GIRL STINKY: What do you know about that two-timing insect?
PAPIERWAITE: He came over yesterday, looking for a job. Apparently he had been fired from his previous position.
GIRL STINKY: Fired? You mean, he didn’t quit? (Growling) When I get home, grandpa and I are going to have a long, violent talk…
DR. NORRINGTON: You really love him, don’t you?
GIRL STINKY: (Clenching her fists) Stupid! Stupid! Why did I ever think he’d just leave? Poor sap probably didn’t have the exoskeleton to tell me! (Turns back to PAIPERWAITE) You’d better hire Sal!
PAPIERWAITE: (Waving his hand) Yes, yes. I will hire him, pay him well, treat him like my own son (Turns back to GIRL STINKY), IF you donate your time and tunnels to our cause!
DR. NORRINGTON: And the Demon Broth. Let’s not forget that.
GIRL STINKY: Deal, but remember: If Sal gets hurt or attacked by psychic aliens, or something, because of you (Holds up her handgun) I still have this!

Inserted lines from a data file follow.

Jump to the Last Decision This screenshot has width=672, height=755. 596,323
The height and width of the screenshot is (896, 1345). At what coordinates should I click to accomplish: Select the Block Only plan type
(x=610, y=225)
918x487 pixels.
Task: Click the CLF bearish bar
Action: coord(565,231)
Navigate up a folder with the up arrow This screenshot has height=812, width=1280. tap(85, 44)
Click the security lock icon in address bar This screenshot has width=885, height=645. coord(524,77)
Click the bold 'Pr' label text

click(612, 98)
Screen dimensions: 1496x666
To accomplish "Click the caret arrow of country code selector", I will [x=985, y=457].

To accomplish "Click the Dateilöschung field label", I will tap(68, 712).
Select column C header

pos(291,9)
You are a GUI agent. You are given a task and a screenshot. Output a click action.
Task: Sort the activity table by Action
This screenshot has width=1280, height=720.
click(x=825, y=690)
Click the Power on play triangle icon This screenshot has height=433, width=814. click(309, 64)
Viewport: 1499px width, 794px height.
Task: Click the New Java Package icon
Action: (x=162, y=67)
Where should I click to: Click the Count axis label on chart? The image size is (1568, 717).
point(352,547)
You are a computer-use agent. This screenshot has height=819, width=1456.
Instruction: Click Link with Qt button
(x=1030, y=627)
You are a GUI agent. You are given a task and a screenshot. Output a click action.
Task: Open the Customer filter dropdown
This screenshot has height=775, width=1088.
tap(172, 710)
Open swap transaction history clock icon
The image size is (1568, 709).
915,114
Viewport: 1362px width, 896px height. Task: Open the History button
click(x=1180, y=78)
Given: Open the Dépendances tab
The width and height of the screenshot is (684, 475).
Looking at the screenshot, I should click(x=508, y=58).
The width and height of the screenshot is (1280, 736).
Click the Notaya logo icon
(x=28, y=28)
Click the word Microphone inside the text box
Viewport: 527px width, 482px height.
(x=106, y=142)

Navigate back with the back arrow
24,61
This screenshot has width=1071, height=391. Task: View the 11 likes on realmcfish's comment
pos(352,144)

DR. NORRINGTON: Perfect! We took the liberty of constructing a tunnel leading from the museum to a hull beneath your diner. It’s also connected to several other parts of the city, if you need a quick escape route. Be sure to report to us regularly about any strange psychic phenomena, and above all: DON’T LET ANYONE GET INTO YOUR HEAD!
GIRL STINKY: Sure. But one more question: Why call me “your queen?”
DR. NORRINGTON: (In sincere confusion) I…thought that was the proper way to address you…
GIRL STINKY: Uh, no…(Motions to her tiara) the crown’s just for looks.
DR. NORRINGTON: Are you not the Queen of Canada?
PAPIERWAITE: (Annoyed) That was Sybil, you ignorant beast! Sybil!
GIRL STINKY: (To DR. NORRINGTON) He’s right, you know. The Pandemik chick’s the one who used to rule Canada.
DR. NORRINGTON: (To both PAPIERWAITE and GIRL STINKY) It doesn’t matter now! Let’s just part as friends for the time being!
(GIRL STINKY reluctantly offers her hand to DR. NORRINGTON. He does not take it. Instead he looks up at PAPIERWAITE, demandingly. PAPIERWAITE rolls his eyes, and shakes GIRL STINKY’s hand. Scene ends.)